▸ **Task to complete**:
The answer must consist solely of the lines from the one containing "Чемпионат Беларуси. Высшая лига. Женщины." through the last line of the records, set down exactly and without any pictures.

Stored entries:
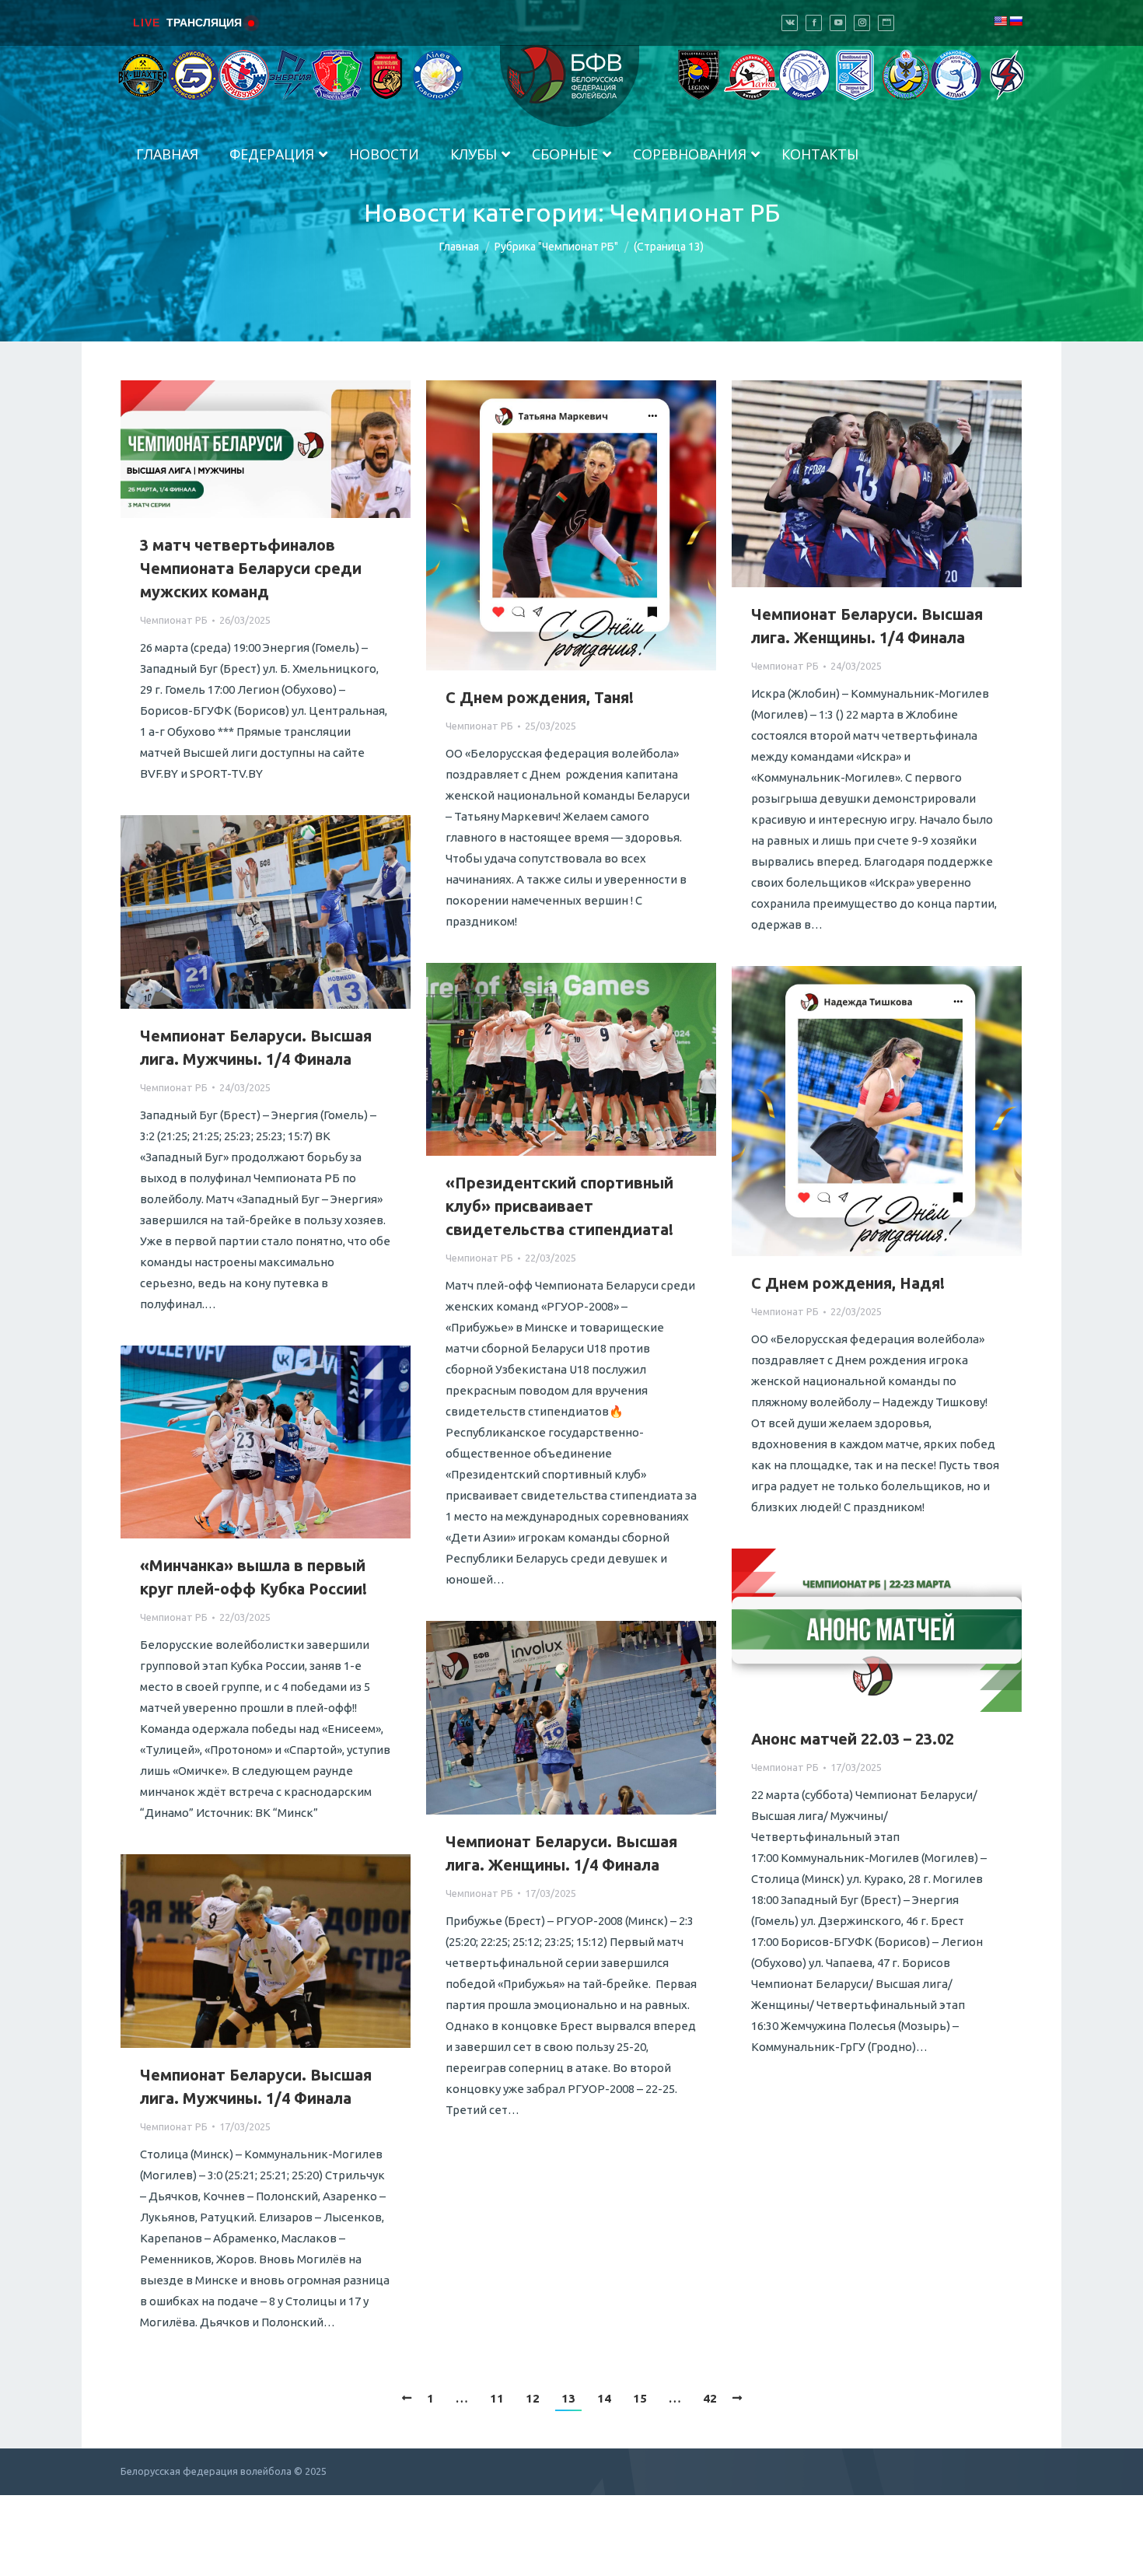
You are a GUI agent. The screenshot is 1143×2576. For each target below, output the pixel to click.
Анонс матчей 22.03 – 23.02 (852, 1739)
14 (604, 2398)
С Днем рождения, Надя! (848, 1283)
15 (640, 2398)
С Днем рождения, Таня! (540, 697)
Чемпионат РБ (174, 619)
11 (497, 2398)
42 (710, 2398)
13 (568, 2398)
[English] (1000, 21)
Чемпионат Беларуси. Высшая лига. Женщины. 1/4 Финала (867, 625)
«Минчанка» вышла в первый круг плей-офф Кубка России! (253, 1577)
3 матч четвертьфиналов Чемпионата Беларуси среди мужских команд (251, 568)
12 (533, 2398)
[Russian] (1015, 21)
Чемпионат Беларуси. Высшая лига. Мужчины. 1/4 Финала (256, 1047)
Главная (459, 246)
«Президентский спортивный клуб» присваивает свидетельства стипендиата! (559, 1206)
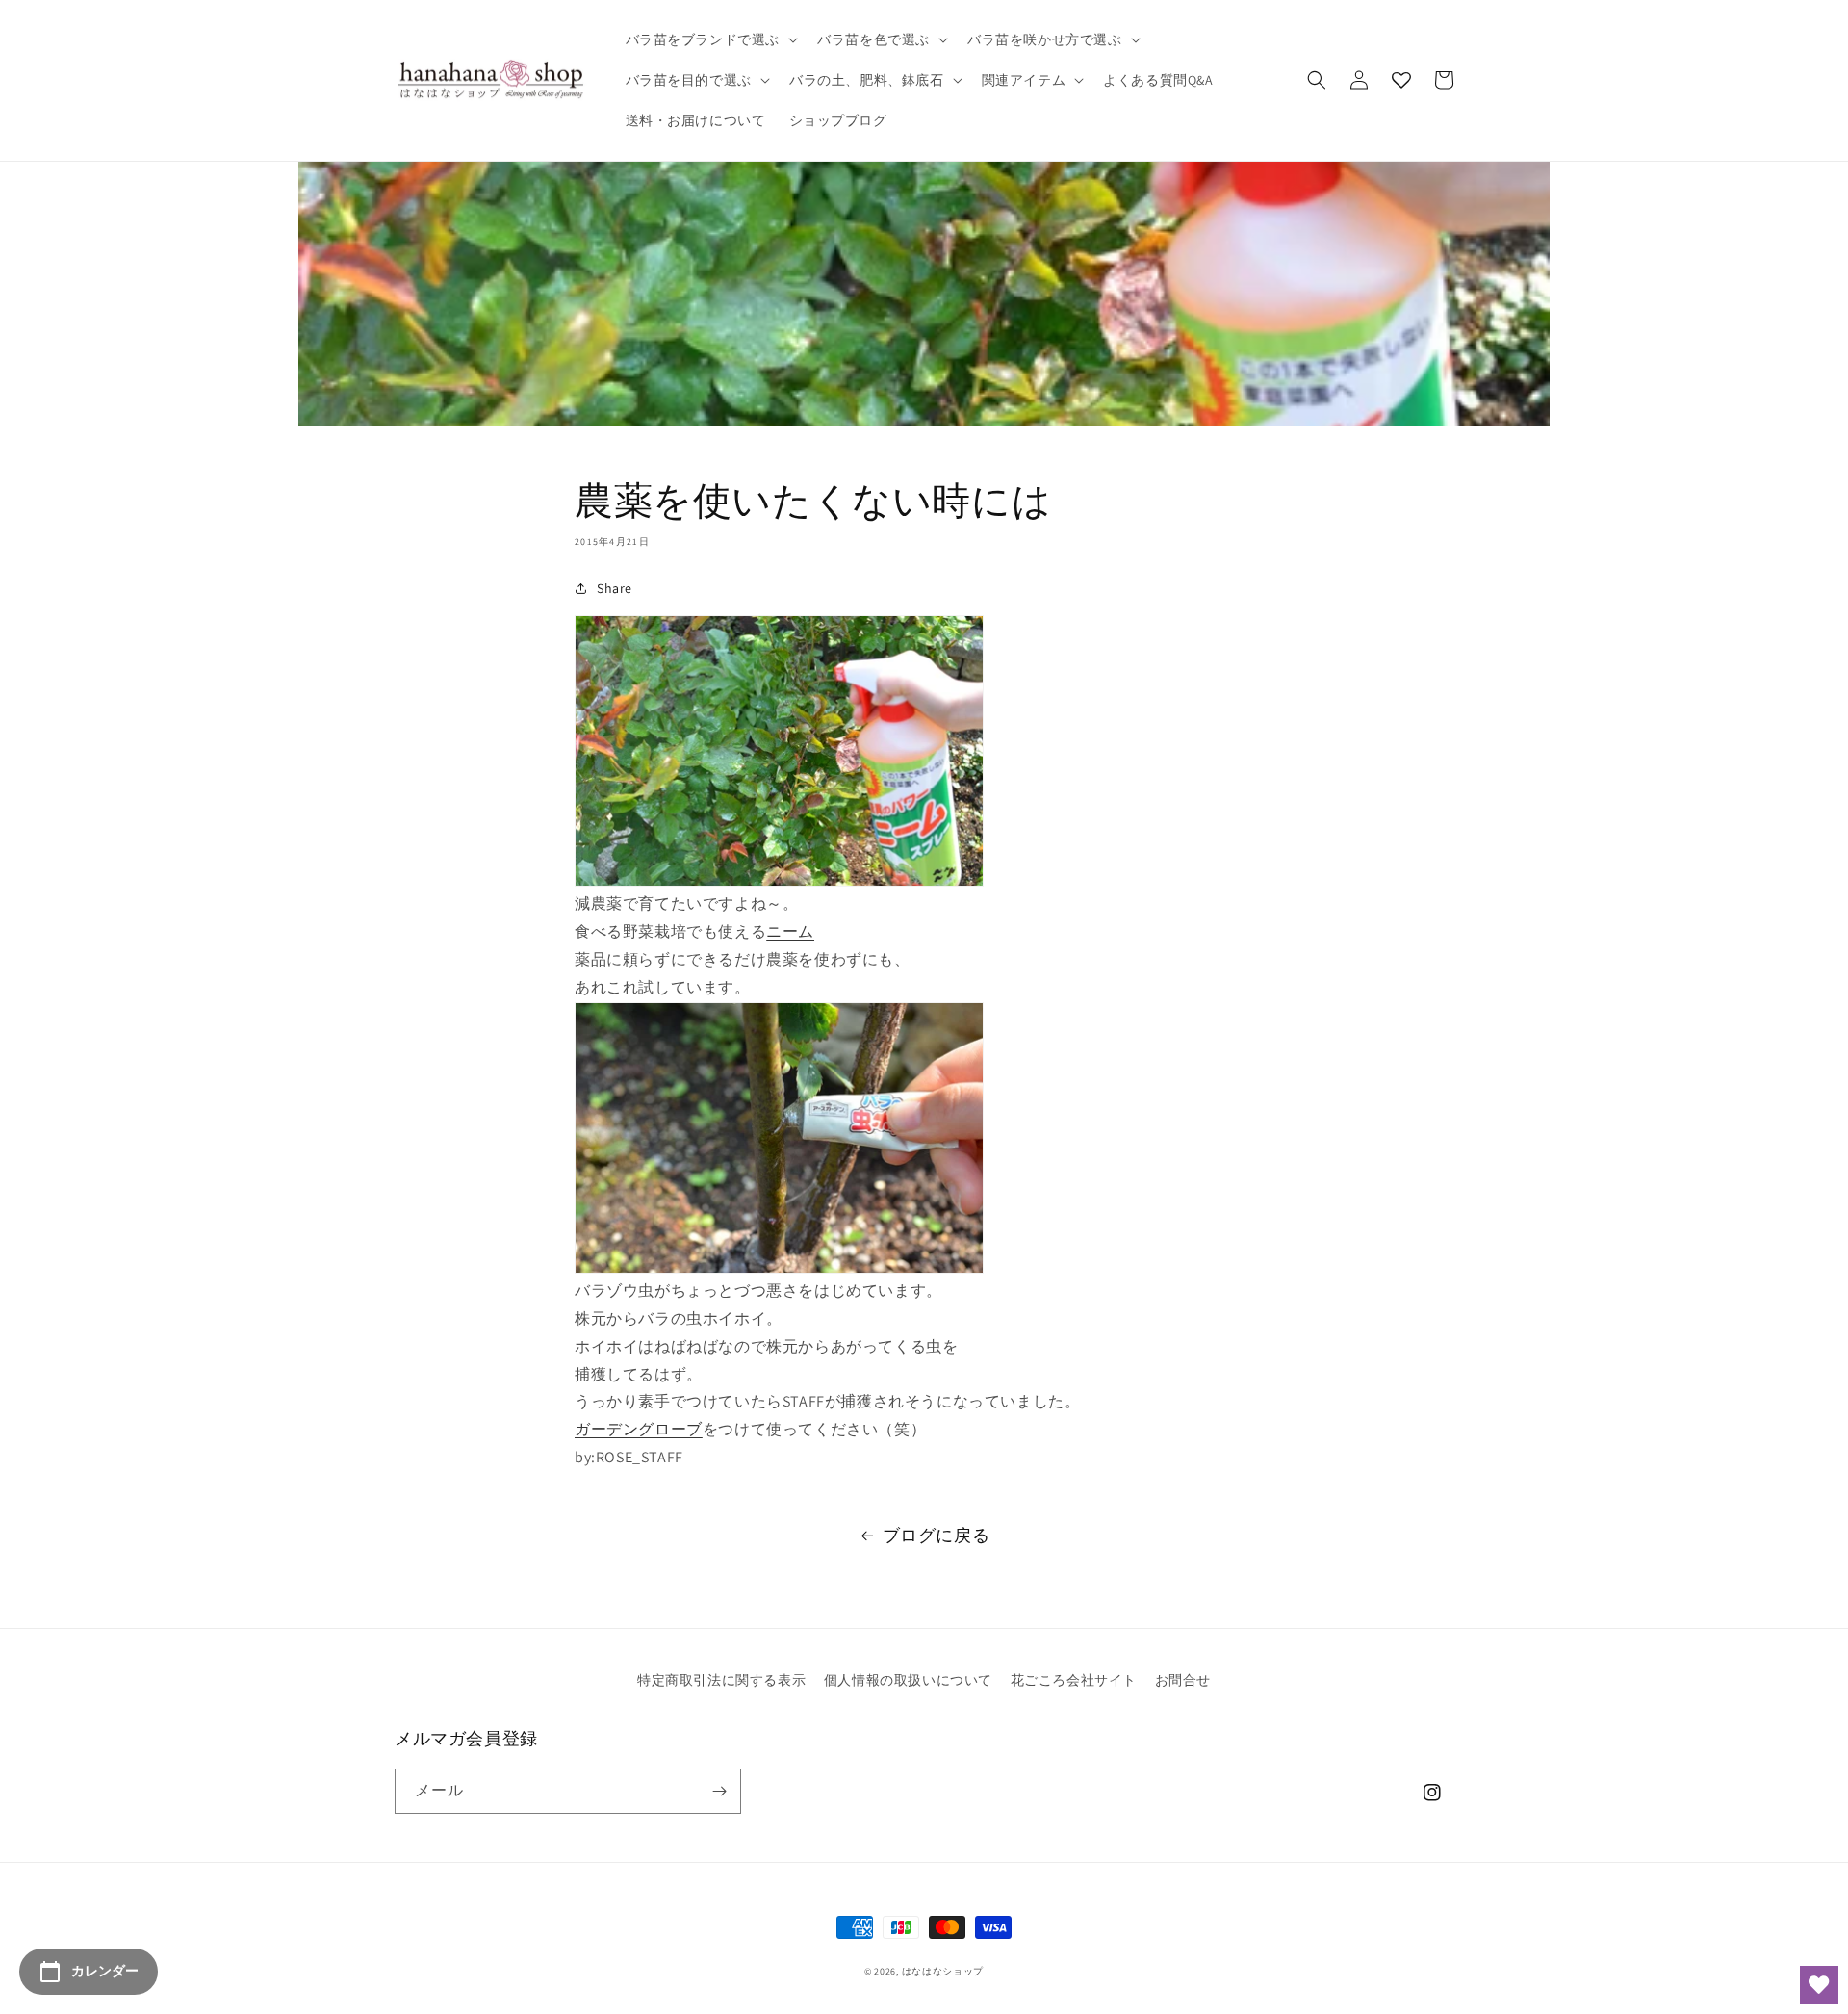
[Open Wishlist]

▸ **Solution for this exercise**:
Чемпионат Беларуси. Высшая лига. Женщины. 1/4 Финала (867, 625)
«Минчанка» вышла в первый круг плей-офф Кубка России! (253, 1577)
3 матч четвертьфиналов Чемпионата Беларуси среди мужских команд (251, 568)
12 (533, 2398)
[Russian] (1015, 21)
Чемпионат Беларуси. Высшая лига. Мужчины. 1/4 Финала (256, 1047)
Главная (459, 246)
«Президентский спортивный клуб» присваивает свидетельства стипендиата! (559, 1206)
[Open Wishlist]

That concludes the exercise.